Si, au coup de sifflet final, le capitaine Yann Schneider était porté en triomphe par les supporters sous des «Joyeux anniversaire» célébrant le trentenaire, c’est le vestiaire qui reprenait ensuite un «Ligue 2, c’est trop facile» du plus bel effet. Et tout le monde semblait plus jeune d’un coup, puisque l’entraîneur Eric Becker reconnaissait avoir été «fou comme un gamin de six ans, sautant partout», au moment du but de Vianney Schermann à la dernière minute. 

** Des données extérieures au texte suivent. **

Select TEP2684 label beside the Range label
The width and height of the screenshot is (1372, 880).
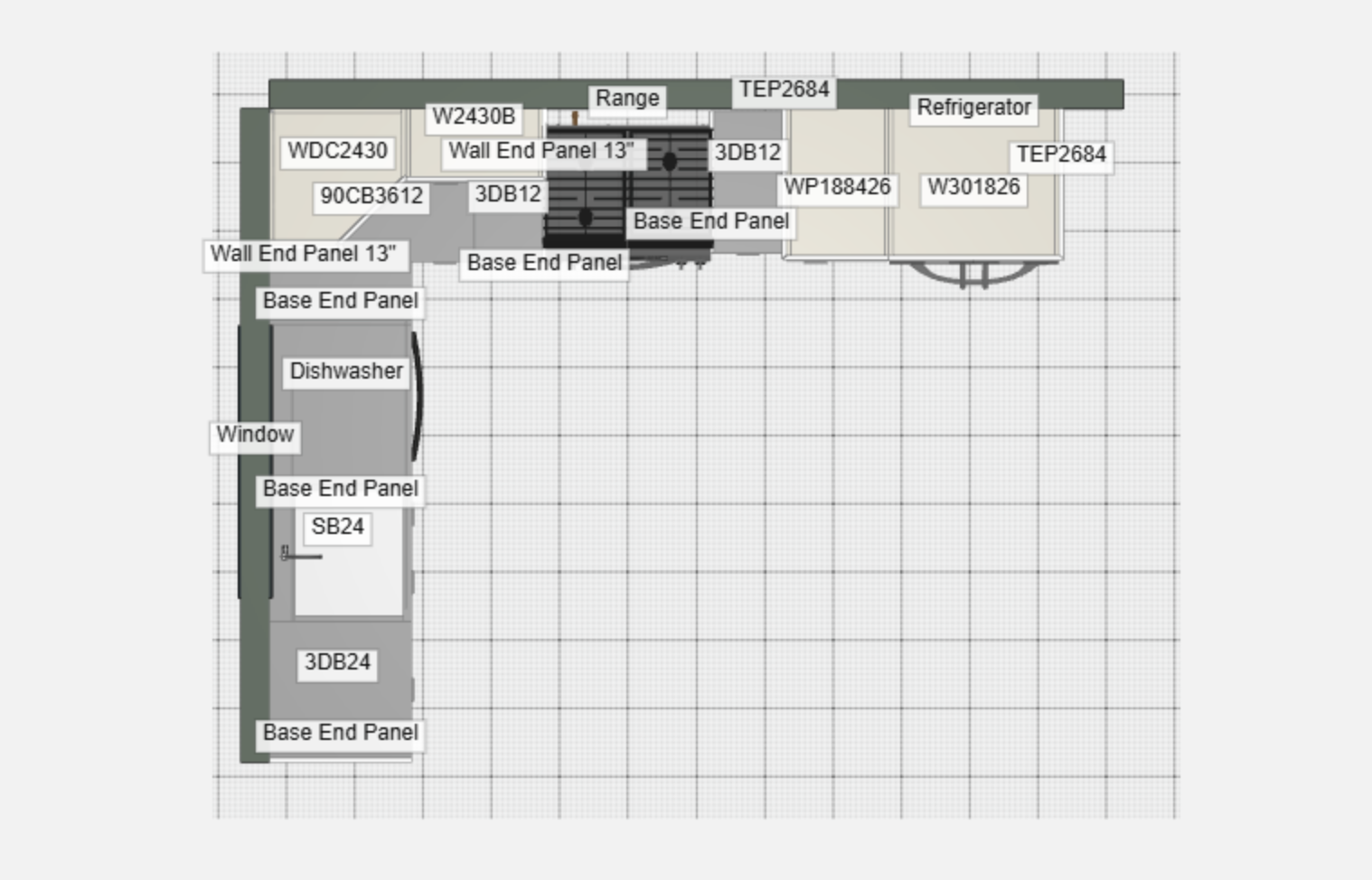[x=784, y=89]
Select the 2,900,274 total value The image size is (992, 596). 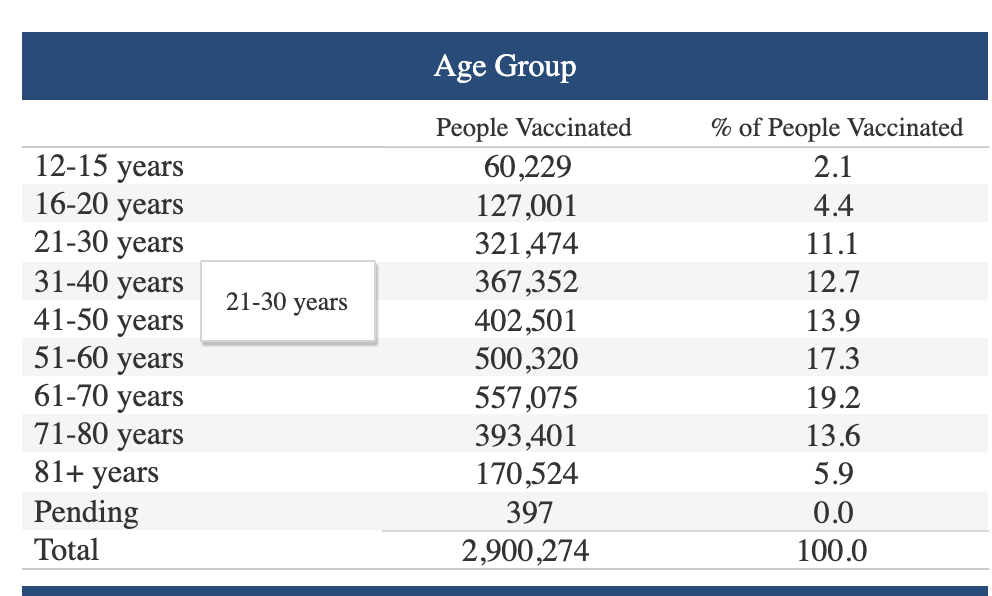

Mais, du haut de ses 51 ans, l’euphorie retombait vite et sa joie était partagée avec sa femme Isabelle, dirigeante auprès de l’équipe première. Ayant annoncé une journée de repos pour le mercredi, il pensait déjà au déplacement de samedi à Sochaux (B), dans un groupe de CFA où l’USSU est relégable.
 
À ses côtés, Thomas Zerbini était chambré pour avoir été comparé à Marco Verratti par son grand ami Morgan Schneiderlin. «Je préférerais être surnommé Gattuso», rigolait-il, avant de prendre la direction du gymnase voisin transformé en club-house. Le court de tennis n°1 pouvait résonner d’un bonheur simple, mais vrai. 
 
Encore bercé par l’émotion, l’entraîneur des gardiens, Roland Christmann, n’avait pas assez de mots pour grandir son protégé, Koray Ozcan, pas conservé à l’Evian-TG il y a six mois et auteur d’un super match. Celui-ci permettra à Sarre-Union d’empocher 142 500 euros de dotation… soit près d’un tiers de son budget. «Mais on ne fera pas n’importe quoi avec cet argent», précisait Philippe Wilhelm, le directeur commercial et speaker. Le match fait et refait, le capitaine Schneider, déjà héroïque sur le terrain, montrait encore l’exemple en étant le dernier joueur à quitter les lieux. Boitillant mais un peu plus grand.